→ WHAT YOU NEED TO DO: Please give the material again starting at the line that contains "This screenshot has height=812, width=1508." and ending at the line that contains "Action: (x=1395, y=35)", swapping "header" for "footer" and changing nothing else. Leave the pictures out of your answer.

→ GIVEN ENTRIES:

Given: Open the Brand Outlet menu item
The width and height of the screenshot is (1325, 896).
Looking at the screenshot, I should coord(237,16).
--
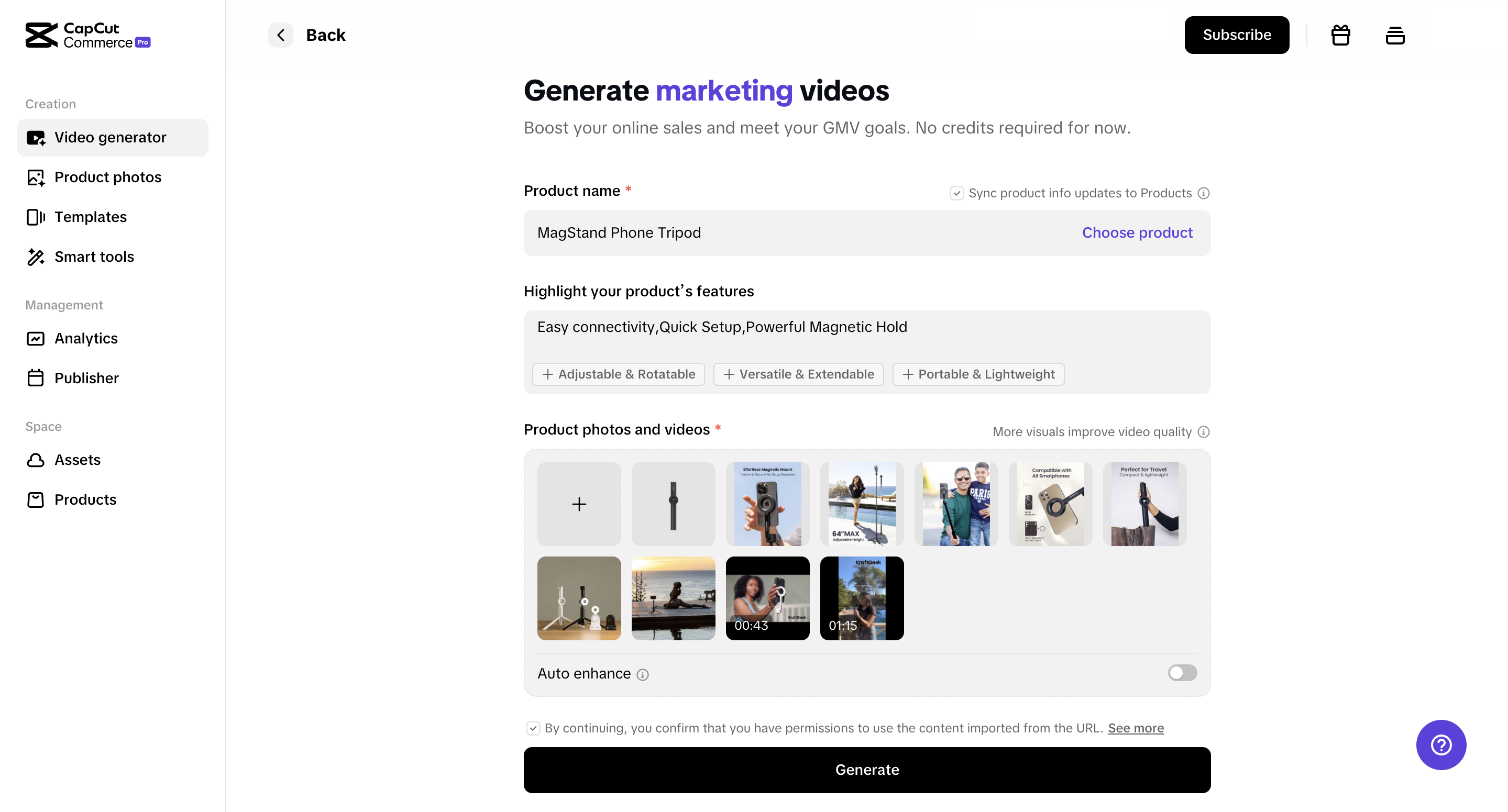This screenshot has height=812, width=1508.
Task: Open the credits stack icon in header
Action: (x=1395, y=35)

→ WRITTEN ANSWER:
This screenshot has height=812, width=1508.
Task: Open the credits stack icon in footer
Action: (x=1395, y=35)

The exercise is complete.